EXERCISE REQUIREMENTS »
Reproduce each of the lines below word for word, leaving nothing out.

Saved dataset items
* START *

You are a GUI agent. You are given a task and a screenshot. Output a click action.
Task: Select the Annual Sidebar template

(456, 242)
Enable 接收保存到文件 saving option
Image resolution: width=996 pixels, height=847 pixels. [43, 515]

* END *

RESULT BELOW »
You are a GUI agent. You are given a task and a screenshot. Output a click action.
Task: Select the Annual Sidebar template

(456, 242)
Enable 接收保存到文件 saving option
Image resolution: width=996 pixels, height=847 pixels. [43, 515]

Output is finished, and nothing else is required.